Yes, the awful press releases. Every day, countless universities send countless press releases hyping new findings to journalists around the country. It’s shocking how often these press releases overhype the findings — there have been times when I’ve been sent a press release stating X, only to open up the actual study itself and find no evidence for that claim. To take one recent example, multiple outlets recently reported that new research suggests Tetris can help curb addictions, but really, when you read the actual paper in question, there’s no reason to think that.

But many journalists lack training in evaluating scientific claims, and many of them face frantic pressure to produce a boatload of content. If you need to get something up on your website, and you have in front of you a press release from a legitimate university claiming an exciting finding, why wouldn’t you just run with it? So you have researchers pressured to finesse findings to make them look stronger than they are, press folks pressured to promote these shaky findings, and journalists pressured to publish stories about them. It’s not a good brew, and even if it wasn’t a direct part of what the OSC team studied, it’s part of the story here — as a researcher, it’s easier than ever to get your sexy-but-shoddy result noticed by media outlets.

And some of the papers the Open Science Collaboration failed to report had gotten a bit of media attention?
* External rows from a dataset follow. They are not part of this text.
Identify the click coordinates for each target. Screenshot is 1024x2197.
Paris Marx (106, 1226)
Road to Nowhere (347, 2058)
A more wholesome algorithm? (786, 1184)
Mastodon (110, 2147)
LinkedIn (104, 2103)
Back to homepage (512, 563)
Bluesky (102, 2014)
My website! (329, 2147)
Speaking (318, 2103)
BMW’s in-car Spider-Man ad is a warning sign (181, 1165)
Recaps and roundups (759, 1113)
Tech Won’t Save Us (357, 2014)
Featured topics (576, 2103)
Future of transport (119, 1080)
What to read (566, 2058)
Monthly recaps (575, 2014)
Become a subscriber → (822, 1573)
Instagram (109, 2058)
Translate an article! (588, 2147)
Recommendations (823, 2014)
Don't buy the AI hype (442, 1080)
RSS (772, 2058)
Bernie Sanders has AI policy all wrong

Are they examples of this bad “brew”?

Yes and yes. The Times highlights some of the papers that failed to fully replicate:

Among them was one on free will. It found that participants who read a passage arguing that their behavior is predetermined were more likely than those who had not read the passage to cheat on a subsequent test … [Another] was on mate preference. Attached women were more likely to rate the attractiveness of single men highly when the women were highly fertile, compared with when they were less so.

The second time around, researchers found “weaker effects,” as the Times put it, in both studies. That doesn’t mean they’re false, of course — but it also casts the confident way in which the original findings were reported in a new light. (Nature had the snazzy headline “Fertile wives find single men sexy.” The Association for Psychological Science headed its press release, in part: “Destined to Cheat? New research finds free will can keep us honest.”) It leads to natural questions about what differently structured experiments about these same phenomena would find. Now, it’s understandable why these findings got attention. Both of them just feel right and satisfying, and they cover the sort of territory — sex and bad behavior — that people love to read about. Plus, maybe, in the long run, further studies on these subjects will find that these claims do in fact hold up.
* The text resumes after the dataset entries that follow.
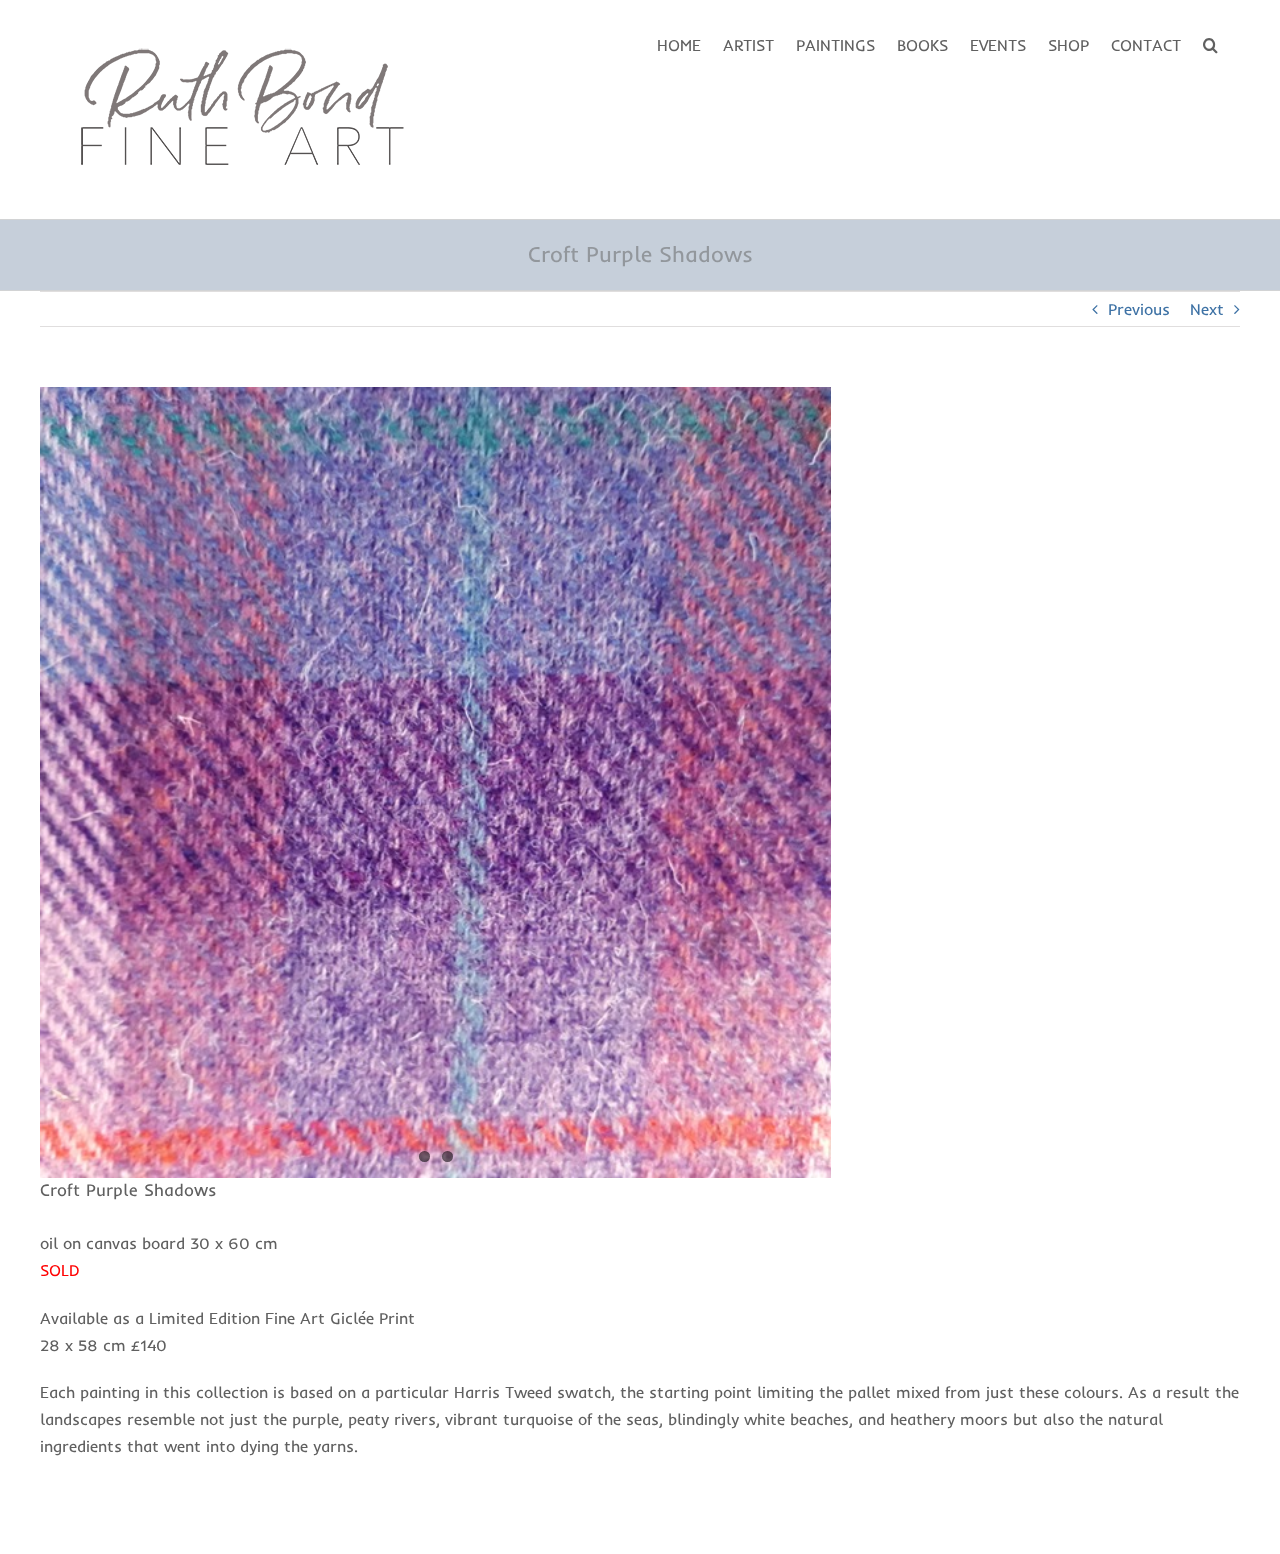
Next (1207, 309)
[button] (1210, 43)
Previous (1139, 309)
But the point is that a single finding should never be taken as evidence, full-stop, of a given phenomenon — especially findings that make us smile or nod. Everyone is falling into that trap too often. There are reasons other than scientific worthwhileness that some studies find their way into our Facebook feeds, while others languish in obscurity or are never published at all. 
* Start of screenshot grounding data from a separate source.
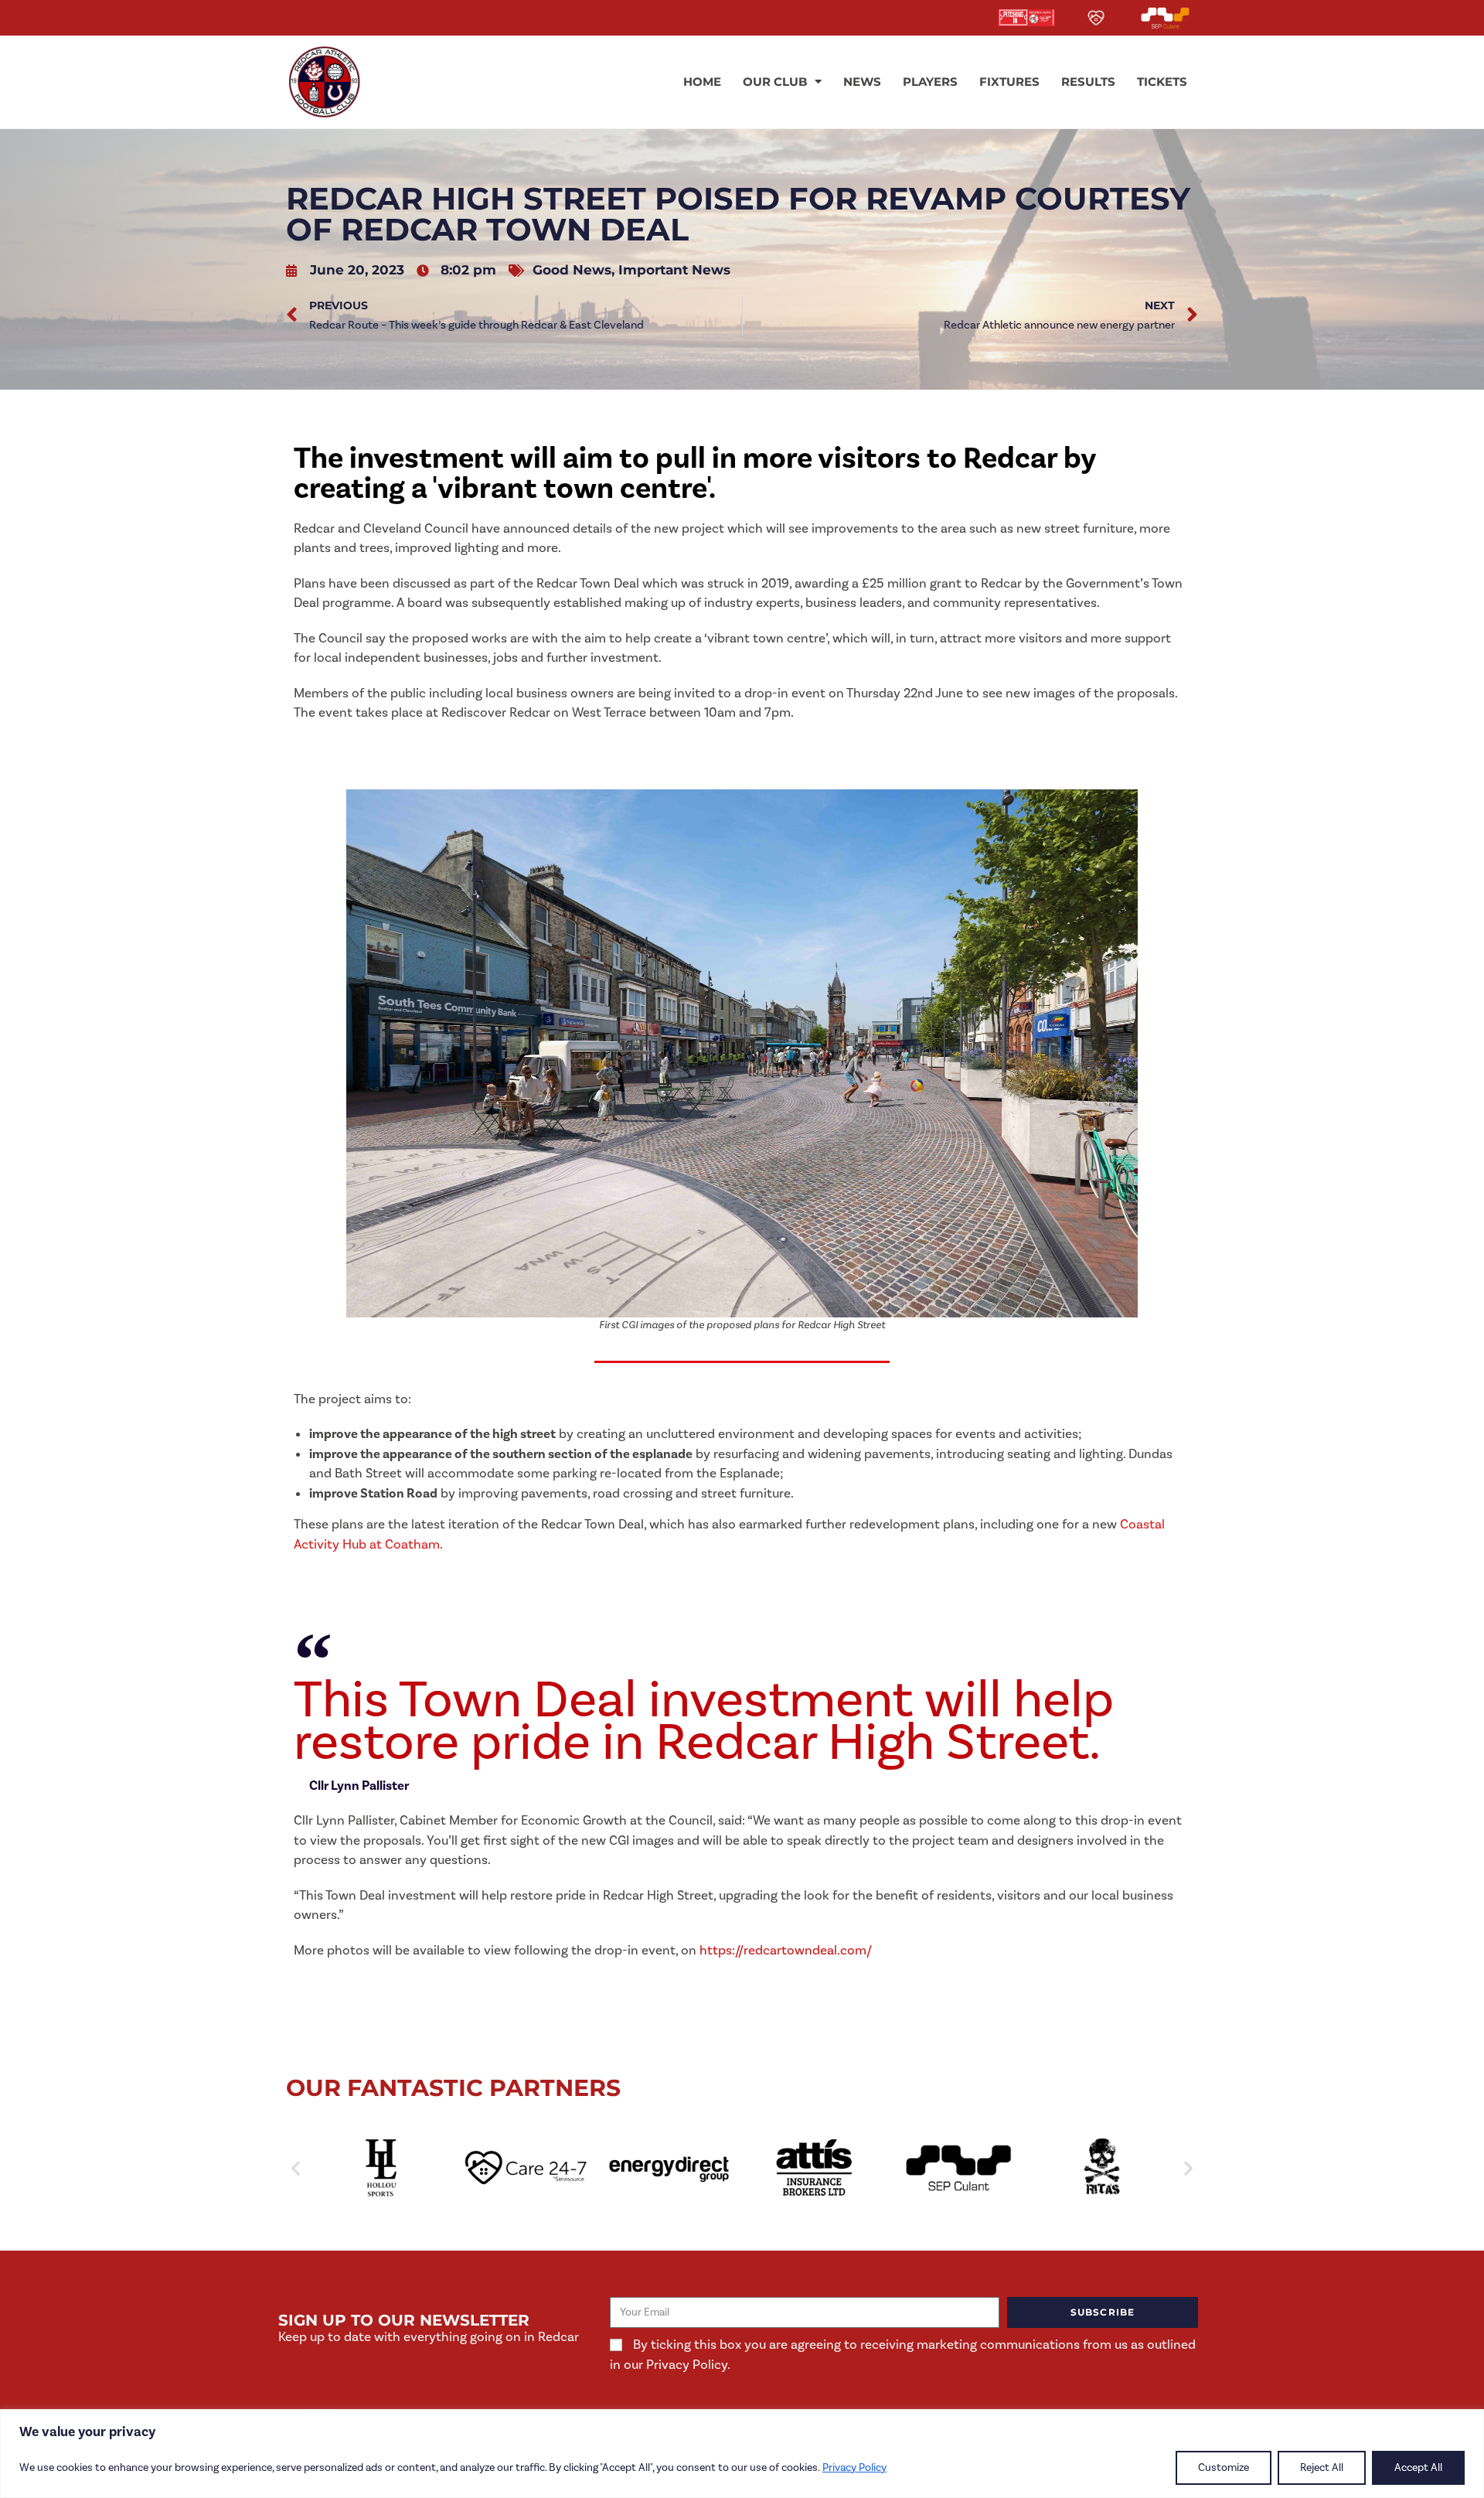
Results (1088, 81)
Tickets (1162, 81)
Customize (1223, 2468)
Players (930, 81)
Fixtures (1009, 81)
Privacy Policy (854, 2468)
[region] (742, 2453)
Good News (572, 270)
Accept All (1418, 2468)
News (862, 81)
(Update: Aaron Bornstein, a neurology postdoc at Princeton, pointed out to me via Twitter that there’s another way to interpret the fact that the researchers only looked at highly regarded journals. These journals, he said, are exactly the ones a researcher will submit their sexiest, most attention-getting findings to. So that could actually mean that if you examined less-prestigious journals, you’d get a higher rate of successful replication. But there’s no way to know without actually trying.)